▸ Work to be completed:
Pick out every line in the entries below that contains the string "width", and copy each one.

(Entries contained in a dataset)
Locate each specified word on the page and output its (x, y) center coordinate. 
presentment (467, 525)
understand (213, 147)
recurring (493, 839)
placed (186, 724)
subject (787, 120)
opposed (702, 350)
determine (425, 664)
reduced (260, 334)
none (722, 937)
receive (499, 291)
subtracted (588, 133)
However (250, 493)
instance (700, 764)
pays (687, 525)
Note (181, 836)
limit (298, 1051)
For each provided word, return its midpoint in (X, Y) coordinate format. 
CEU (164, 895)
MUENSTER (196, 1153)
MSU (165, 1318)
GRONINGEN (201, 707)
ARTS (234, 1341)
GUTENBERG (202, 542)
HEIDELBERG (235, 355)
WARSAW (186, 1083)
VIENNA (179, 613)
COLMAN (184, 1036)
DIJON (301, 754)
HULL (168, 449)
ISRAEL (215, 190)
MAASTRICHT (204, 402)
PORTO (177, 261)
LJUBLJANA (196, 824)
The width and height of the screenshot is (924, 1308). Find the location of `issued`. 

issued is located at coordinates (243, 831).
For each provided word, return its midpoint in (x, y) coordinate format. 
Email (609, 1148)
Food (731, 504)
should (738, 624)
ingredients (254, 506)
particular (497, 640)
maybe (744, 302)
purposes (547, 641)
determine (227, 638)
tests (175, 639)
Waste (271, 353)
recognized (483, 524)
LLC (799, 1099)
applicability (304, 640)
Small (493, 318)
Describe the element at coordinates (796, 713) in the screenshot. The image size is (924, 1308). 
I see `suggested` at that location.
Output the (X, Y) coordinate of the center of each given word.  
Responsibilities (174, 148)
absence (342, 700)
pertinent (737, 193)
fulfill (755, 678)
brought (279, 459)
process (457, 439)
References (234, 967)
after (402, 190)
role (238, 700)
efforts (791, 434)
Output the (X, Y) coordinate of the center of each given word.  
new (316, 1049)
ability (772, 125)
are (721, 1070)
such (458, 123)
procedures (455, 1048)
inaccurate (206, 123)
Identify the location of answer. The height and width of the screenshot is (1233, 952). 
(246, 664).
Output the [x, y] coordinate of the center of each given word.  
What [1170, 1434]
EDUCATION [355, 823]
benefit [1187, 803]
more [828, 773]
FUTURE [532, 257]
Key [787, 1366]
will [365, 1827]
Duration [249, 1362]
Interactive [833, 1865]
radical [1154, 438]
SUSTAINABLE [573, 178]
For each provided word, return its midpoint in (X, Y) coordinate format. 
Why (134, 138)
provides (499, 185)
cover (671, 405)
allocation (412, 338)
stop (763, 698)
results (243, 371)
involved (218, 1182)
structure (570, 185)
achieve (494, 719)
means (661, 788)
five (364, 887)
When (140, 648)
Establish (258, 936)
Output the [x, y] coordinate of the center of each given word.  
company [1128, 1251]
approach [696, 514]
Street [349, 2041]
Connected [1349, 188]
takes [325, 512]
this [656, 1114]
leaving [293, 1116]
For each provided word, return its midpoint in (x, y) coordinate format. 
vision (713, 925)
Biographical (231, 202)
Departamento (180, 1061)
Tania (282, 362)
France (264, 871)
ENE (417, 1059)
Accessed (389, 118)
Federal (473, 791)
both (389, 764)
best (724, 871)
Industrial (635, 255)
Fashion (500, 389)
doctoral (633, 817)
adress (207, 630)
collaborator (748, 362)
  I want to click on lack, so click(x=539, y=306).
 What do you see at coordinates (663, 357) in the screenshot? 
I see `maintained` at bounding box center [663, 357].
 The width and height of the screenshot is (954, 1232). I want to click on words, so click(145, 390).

▸ Answer below:
The width and height of the screenshot is (924, 1308). Find the location of `issued`. 
Identify the location of answer. The height and width of the screenshot is (1233, 952). 
 The width and height of the screenshot is (954, 1232). I want to click on words, so click(145, 390).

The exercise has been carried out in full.